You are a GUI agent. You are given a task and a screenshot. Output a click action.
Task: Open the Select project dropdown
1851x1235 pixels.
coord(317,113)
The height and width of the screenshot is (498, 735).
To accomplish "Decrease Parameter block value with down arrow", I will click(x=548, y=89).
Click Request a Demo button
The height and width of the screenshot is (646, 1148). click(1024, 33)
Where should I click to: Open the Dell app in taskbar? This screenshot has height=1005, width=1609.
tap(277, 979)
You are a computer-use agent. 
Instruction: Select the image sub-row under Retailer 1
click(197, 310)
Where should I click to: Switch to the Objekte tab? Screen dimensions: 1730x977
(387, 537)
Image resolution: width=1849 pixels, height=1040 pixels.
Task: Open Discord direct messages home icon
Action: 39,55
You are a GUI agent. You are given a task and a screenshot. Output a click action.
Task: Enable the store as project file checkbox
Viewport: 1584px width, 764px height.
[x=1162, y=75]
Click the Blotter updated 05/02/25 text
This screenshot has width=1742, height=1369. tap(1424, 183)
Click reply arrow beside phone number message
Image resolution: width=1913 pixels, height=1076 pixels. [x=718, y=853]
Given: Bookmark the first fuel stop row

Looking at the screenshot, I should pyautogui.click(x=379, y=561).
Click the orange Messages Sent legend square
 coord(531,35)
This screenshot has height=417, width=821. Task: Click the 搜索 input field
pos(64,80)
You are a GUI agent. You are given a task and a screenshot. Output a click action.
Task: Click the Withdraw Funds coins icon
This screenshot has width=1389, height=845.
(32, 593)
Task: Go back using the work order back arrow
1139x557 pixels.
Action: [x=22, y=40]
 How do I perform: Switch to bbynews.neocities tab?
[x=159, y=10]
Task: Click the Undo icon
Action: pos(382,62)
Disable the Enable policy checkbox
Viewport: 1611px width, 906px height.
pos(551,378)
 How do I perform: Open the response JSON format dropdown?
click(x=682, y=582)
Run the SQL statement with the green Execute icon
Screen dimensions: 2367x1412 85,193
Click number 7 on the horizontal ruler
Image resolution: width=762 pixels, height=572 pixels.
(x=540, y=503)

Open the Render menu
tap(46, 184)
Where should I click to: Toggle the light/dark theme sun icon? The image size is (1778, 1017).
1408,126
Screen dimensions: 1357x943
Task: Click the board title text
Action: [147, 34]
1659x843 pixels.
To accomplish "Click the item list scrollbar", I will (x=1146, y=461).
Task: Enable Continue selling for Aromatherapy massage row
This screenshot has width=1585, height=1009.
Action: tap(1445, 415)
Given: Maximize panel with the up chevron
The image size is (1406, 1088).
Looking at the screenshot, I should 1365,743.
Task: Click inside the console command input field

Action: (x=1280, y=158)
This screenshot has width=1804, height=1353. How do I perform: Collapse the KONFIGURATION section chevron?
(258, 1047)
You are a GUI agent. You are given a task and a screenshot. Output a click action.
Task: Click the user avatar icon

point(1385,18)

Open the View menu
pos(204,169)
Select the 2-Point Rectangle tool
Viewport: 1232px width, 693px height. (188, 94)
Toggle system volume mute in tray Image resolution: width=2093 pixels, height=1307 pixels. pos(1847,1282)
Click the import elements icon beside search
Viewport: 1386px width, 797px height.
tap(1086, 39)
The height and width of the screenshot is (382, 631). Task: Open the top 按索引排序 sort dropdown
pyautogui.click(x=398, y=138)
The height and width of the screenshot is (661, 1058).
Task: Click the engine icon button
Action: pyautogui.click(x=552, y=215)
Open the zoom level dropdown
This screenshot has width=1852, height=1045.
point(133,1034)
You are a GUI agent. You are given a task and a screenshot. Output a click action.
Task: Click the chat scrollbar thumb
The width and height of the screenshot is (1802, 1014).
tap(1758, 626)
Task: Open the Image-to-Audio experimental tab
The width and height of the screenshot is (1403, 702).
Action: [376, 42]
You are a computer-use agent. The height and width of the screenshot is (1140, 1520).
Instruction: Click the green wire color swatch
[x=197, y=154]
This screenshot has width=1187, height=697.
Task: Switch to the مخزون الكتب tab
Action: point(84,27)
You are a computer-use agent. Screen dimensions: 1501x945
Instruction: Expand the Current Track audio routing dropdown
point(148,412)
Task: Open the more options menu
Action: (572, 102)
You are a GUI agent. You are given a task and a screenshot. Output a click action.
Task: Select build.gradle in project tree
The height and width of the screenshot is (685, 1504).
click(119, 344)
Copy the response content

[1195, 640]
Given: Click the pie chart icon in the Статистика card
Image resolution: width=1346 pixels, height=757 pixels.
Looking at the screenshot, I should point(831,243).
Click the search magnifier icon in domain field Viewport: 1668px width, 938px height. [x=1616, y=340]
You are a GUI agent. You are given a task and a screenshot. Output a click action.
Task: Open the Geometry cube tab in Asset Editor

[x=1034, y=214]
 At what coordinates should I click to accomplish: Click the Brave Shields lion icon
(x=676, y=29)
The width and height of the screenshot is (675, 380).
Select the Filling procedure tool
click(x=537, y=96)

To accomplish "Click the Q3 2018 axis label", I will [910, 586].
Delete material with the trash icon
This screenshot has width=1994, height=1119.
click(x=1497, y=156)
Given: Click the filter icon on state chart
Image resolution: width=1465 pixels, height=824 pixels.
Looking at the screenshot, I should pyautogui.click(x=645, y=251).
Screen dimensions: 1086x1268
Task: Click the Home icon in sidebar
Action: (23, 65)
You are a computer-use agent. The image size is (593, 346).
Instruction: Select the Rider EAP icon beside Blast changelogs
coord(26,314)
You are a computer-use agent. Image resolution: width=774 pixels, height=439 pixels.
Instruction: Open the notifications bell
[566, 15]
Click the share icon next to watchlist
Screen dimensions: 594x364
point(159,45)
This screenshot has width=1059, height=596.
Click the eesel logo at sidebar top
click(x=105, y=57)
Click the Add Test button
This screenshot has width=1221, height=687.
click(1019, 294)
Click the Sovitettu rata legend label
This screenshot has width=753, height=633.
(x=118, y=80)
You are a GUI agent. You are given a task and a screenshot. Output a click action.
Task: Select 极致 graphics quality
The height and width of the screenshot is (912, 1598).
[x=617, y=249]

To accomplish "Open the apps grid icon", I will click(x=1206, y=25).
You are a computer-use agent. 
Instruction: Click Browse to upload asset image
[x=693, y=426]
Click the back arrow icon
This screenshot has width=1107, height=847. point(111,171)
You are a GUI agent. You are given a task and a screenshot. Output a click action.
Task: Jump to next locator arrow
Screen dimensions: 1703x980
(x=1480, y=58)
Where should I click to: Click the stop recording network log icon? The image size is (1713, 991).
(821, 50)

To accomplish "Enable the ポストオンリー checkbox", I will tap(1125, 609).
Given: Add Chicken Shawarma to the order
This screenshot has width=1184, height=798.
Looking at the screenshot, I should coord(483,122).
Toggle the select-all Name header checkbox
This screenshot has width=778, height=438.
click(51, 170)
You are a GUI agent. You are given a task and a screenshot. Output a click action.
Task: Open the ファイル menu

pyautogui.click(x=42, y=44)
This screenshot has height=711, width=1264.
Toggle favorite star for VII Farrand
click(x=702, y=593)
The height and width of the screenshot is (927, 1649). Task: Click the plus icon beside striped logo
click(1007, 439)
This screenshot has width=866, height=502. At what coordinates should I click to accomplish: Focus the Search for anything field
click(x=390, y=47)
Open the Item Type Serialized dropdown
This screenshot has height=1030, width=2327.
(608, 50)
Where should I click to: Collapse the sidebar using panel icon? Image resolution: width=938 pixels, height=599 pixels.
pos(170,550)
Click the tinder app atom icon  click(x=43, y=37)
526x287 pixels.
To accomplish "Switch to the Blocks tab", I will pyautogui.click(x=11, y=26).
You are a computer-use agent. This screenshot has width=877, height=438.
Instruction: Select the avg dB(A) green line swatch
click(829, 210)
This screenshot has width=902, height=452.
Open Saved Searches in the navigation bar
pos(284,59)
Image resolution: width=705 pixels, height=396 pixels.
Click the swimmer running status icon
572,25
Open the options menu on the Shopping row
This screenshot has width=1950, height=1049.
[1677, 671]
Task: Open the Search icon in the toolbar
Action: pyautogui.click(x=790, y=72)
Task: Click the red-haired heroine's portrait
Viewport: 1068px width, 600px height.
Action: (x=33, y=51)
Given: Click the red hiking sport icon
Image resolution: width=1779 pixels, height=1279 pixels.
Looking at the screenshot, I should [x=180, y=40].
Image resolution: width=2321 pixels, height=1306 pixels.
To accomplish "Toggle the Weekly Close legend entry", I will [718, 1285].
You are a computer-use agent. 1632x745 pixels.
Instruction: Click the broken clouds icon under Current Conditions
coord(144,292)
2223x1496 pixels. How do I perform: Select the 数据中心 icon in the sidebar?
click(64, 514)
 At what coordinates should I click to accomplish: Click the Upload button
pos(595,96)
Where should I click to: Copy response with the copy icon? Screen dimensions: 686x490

# Exercise goal
All lines with the word "order" are needed; pull them from the entries and copy each.

# Solution to this exercise
Task: Go back using the work order back arrow
Given: Add Chicken Shawarma to the order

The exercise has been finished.